▶ **Problem to solve**
Report how many lines in the data below hold "chart", with no other words.

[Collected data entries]
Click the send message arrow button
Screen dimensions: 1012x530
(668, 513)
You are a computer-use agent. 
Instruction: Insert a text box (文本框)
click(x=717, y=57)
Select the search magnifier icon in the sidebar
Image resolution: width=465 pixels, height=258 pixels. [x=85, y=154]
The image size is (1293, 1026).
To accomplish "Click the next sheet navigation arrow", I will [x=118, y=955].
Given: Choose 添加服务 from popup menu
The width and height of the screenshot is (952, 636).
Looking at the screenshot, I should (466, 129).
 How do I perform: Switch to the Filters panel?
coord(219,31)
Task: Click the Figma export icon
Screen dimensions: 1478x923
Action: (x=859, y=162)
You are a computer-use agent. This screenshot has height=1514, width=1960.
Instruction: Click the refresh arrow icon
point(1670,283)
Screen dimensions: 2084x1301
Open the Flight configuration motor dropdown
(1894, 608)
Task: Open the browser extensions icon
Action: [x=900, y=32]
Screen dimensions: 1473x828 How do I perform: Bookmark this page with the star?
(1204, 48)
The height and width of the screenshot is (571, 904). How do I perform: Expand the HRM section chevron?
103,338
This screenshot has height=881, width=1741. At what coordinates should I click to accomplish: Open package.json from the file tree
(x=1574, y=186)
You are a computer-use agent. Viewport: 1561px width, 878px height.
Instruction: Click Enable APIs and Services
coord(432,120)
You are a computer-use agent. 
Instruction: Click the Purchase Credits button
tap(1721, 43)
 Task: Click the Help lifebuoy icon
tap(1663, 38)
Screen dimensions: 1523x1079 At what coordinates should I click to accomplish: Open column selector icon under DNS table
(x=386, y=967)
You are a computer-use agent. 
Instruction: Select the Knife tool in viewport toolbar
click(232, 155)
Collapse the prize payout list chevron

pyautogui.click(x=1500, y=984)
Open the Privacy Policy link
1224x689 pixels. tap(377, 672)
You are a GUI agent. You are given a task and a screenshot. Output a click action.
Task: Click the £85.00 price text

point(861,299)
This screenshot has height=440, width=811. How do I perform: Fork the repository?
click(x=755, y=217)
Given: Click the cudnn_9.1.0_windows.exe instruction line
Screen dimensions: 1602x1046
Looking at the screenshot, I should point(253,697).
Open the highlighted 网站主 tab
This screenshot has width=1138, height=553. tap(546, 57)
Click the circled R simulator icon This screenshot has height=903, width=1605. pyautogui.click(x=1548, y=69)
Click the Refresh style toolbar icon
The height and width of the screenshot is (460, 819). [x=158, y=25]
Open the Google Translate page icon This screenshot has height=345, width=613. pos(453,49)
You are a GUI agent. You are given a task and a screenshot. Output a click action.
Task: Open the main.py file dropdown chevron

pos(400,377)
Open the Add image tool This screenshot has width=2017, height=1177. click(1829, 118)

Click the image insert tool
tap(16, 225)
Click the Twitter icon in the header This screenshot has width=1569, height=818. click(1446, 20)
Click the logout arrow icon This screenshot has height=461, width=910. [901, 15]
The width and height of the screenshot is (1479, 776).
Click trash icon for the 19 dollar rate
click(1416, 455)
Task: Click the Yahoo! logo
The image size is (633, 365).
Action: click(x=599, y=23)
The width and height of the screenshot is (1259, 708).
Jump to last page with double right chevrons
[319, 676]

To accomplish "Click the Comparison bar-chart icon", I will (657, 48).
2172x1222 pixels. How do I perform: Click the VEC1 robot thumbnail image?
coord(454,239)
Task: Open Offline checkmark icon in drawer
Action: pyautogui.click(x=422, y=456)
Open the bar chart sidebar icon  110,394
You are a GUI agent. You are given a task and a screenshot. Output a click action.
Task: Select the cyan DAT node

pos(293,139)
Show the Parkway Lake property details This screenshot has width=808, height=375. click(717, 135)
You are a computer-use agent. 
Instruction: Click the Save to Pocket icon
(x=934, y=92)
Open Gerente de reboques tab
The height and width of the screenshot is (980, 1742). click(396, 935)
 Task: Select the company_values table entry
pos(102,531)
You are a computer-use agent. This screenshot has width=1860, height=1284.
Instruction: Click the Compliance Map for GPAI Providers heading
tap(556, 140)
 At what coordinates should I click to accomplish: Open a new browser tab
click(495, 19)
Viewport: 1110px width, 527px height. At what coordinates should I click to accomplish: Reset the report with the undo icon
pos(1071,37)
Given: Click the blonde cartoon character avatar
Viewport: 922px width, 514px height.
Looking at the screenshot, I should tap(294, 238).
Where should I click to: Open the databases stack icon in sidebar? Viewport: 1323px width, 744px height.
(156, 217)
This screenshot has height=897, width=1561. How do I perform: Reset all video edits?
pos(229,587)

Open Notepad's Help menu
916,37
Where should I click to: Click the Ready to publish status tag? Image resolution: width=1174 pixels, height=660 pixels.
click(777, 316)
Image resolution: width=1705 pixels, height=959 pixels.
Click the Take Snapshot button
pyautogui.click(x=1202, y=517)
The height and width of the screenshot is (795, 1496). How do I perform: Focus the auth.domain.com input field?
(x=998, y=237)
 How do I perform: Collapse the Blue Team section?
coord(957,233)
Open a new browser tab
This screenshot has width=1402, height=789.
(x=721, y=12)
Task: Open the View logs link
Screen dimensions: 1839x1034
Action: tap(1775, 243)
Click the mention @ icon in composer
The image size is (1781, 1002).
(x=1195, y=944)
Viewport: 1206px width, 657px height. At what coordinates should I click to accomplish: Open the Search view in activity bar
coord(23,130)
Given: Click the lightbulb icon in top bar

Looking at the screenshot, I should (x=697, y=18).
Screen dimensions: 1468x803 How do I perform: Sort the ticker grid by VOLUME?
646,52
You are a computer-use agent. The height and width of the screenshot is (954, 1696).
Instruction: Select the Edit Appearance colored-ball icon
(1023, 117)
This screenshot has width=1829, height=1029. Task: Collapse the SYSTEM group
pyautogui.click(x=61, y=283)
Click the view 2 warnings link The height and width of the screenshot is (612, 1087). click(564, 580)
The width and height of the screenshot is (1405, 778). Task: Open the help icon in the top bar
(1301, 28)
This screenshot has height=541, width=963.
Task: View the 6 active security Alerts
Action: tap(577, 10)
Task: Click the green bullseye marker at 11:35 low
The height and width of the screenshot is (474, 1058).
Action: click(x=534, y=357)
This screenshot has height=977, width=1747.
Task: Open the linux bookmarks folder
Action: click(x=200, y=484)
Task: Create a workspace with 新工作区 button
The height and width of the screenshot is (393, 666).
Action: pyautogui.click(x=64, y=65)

▶ **Answer for this exercise**
2